**Work item A**
List every activity that the chapter about Saturdays in Ximending says 阿嬤 and Grandpa did together on those weekends.
**Work item B**
Write what comes next in the chapter about Saturdays in Ximending, picking up after its final sentence.

**Reading text**
■ ■ ■ ■ ■

Chapter 7
Saturdays in Ximending
By the time Saturday arrived, neither of them needed to decide where
they would go.
Almost without discussing it, they found themselves walking towards
Ximending.
In the Taipei of the early 1960s, Ximending was where the city seemed to
gather. Young people wandered past shop windows, couples queued outside
cinemas, cafés buzzed with conversation and the streets carried an
energy that felt different from the quieter neighbourhoods where most
families lived. For a generation coming of age in a changing Taiwan, it
was a place where the future seemed just a little closer.
For 阿嬤 and Grandpa, it was simply somewhere they enjoyed being
together.
阿嬤 never described those weekends as elaborate dates.
They walked.
They talked.
Sometimes they watched a film.
Sometimes they wandered through the shops before finding somewhere to
sit and continue their conversation. There was no need to fill every
moment with activity. After seeing one another almost every day, they
had already become comfortable in each other's company.
That comfort, more than excitement, is what 阿嬤 remembered.
It is easy to imagine romance through the lens of modern life, with
carefully planned outings and photographs to capture every occasion.
Their generation experienced courtship differently.
Neither of them had much money, nor did either expect extravagance.
The pleasure was not in where they went but in the freedom to spend a
quiet afternoon together after a busy week of work and study.
阿嬤 smiled as she recalled those years because they felt so
ordinary.
Only much later did she realise that ordinary days often become life's
most treasured memories.

■ ■ ■ ■ ■

**Data listing**
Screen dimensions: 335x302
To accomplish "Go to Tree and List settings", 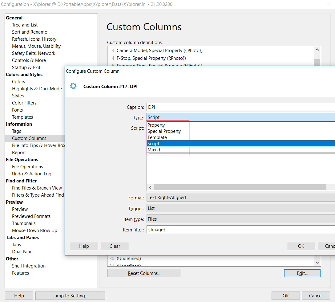I will point(25,25).
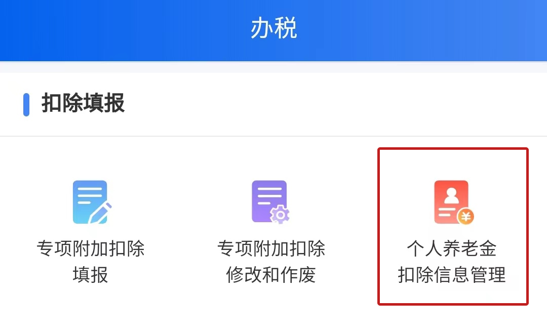Click inside the red highlighted box
This screenshot has width=547, height=335.
coord(453,227)
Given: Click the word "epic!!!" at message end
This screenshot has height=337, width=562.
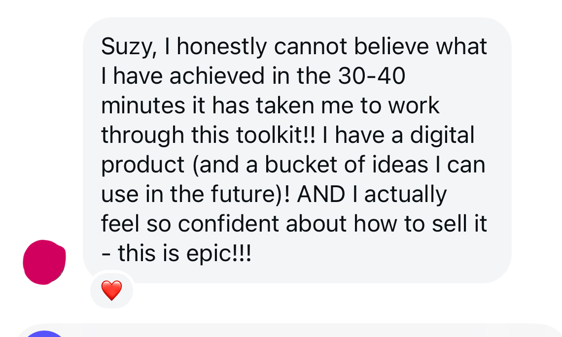Looking at the screenshot, I should point(222,254).
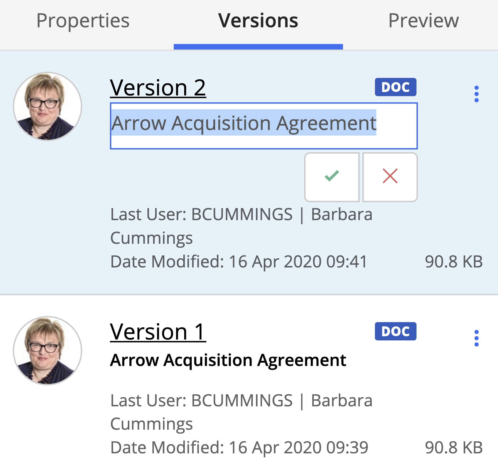Select Version 1 Arrow Acquisition Agreement title

click(228, 360)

■ ■ ■ ■ ■

**Answer area A**
They walked, talked, sometimes watched a film, and sometimes wandered through the shops before finding somewhere to sit and continue their conversation.

**Answer area B**
As they walked through Ximending, they were also walking through a city
finding its own confidence. Taipei was growing quickly. New businesses
opened their doors, cinemas introduced audiences to films from around
the world, and young people began imagining futures that looked
different from those of their parents. Yet for all the changes taking
place around them, the values 阿嬤 had learned at home remained
unchanged.
She was never attracted by glamour. What mattered to her was character.
By then she had already seen how Grandpa treated strangers, how
patiently he spoke with her parents, and how naturally he became part of
her family's everyday life.
Weekend walks did not persuade her to love him. They simply gave love room to grow.
阿嬤 often laughed when people asked whether Grandpa had ever made a
grand romantic gesture.
That was never his way.
He did not need expensive gifts or carefully rehearsed words. He was thoughtful, dependable, easy to be with.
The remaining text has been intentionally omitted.